3. Aux termes de l’article L. 2144-3 du code général des collectivités territoriales : « Des locaux communaux peuvent être utilisés par les associations ou partis politiques qui en font la demande. / Le maire détermine les conditions dans lesquelles ces locaux peuvent être utilisés, compte tenu des nécessités de l'administration des propriétés communales, du fonctionnement des services et du maintien de l'ordre public. / Le conseil municipal fixe, en tant que de besoin, la contribution due à raison de cette utilisation. (…) ».

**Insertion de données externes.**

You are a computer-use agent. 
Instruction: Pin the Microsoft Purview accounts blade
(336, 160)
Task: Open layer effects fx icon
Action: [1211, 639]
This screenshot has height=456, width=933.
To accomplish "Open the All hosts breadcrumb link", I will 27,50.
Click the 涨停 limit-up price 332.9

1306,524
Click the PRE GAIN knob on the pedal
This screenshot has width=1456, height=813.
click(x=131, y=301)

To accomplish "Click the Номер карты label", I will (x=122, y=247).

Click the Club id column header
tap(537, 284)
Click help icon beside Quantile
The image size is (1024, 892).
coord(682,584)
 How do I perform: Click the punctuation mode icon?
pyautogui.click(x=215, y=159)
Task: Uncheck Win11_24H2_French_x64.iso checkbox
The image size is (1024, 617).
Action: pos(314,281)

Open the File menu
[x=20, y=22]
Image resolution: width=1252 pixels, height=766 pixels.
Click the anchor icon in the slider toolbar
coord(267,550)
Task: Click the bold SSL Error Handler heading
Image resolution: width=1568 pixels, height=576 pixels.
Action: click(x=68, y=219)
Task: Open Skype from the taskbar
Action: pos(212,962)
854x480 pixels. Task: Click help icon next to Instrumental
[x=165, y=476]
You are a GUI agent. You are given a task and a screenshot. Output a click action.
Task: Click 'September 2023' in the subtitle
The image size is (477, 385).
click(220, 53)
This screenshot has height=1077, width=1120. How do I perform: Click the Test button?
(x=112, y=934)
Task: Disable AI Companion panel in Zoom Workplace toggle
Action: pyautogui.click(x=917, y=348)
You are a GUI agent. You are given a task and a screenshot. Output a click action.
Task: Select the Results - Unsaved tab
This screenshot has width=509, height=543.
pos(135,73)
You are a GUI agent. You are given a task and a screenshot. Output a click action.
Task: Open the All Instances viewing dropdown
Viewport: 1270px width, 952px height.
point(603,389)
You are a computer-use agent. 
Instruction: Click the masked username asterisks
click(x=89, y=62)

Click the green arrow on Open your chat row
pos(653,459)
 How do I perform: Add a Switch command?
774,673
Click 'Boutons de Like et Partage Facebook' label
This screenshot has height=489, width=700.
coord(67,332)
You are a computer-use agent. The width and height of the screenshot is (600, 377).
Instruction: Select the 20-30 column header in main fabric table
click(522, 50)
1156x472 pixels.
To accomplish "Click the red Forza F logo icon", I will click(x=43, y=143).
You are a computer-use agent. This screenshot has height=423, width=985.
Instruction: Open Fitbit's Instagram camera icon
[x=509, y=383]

4. M. Belkacem, conseiller municipal de Saint-Cyr-l’Ecole et candidat aux élections municipales de mars 2026, demande au juge des référés d’enjoindre à la commune de Saint-Cyr-l’Ecole de garantir, dans des conditions équitables et non discriminatoires, son accès aux salles municipales nécessaires à l’organisation de réunions publiques électorales, sans limitation manifestement disproportionnée, afin de faire cesser l’atteinte grave et manifestement illégale portée par la commune à la liberté fondamentale de réunion politique et au principe d’égalité entre candidats aux élections municipales.

5. Il résulte de l’instruction que par deux délibérations du 2 juillet 2025 et du 24 septembre 2025, le conseil municipal a limité à quatre réservations gratuites l’usage de la salle des fêtes aux formations et candidats politiques en période pré-électorale. Par un message électronique du 2 septembre 2025, la directrice de cabinet de la mairie de Saint-Cyr-l’Ecole a informé le requérant de l’indisponibilité de la salle des fêtes de la maison des associations à la date du 12 mars 2026. En revanche, une réservation gratuite lui a été accordée pour la date du 11 mars 2026. Le requérant fait valoir que les élections municipales se tiendront le 15 mars et 22 mars 2026, que la période actuelle est déterminante pour la campagne électorale, que les réunions publiques constituent un outil essentiel pour présenter un projet et débattre, que la privation d’accès à la salle des fêtes pour le 12 mars 2026, combinée à la limitation drastique des créneaux gratuits et au refus généralisé d’autres salles municipales, porte une atteinte immédiate et irréversible aux conditions d’exercice de sa campagne électorale et à la liberté de réunion. Toutefois, eu égard aux circonstances qu’il fait valoir et au calendrier électoral, M. Belkacem ne fait état d’aucun élément de nature à caractériser l’existence d’une urgence particulière, impliquant, sous réserve que les autres conditions posées par l’article L. 521-2 soient remplies, qu’une mesure visant à sauvegarder une liberté fondamentale doive être prise dans le délai contraint de quarante-huit heures.

6. Il résulte de ce qui précède que la requête de M. Belkacem doit être rejetée en toutes ses conclusions, sur le fondement des dispositions de l’article L. 522-3 du code de justice administrative


O R D O N N E :


Article 1er : La requête de M. Belkacem est rejetée.

Article 2 : La présente ordonnance sera notifiée à M. A... Belkacem.

Fait à Versailles, le 10 février 2026.


La juge des référés,




C. Mathou


La République mande et ordonne au préfet des Yvelines en ce qui le concerne ou à tous commissaires de justice à ce requis en ce qui concerne les voies de droit commun, contre les parties privées, de pourvoir à l'exécution de la présente décision.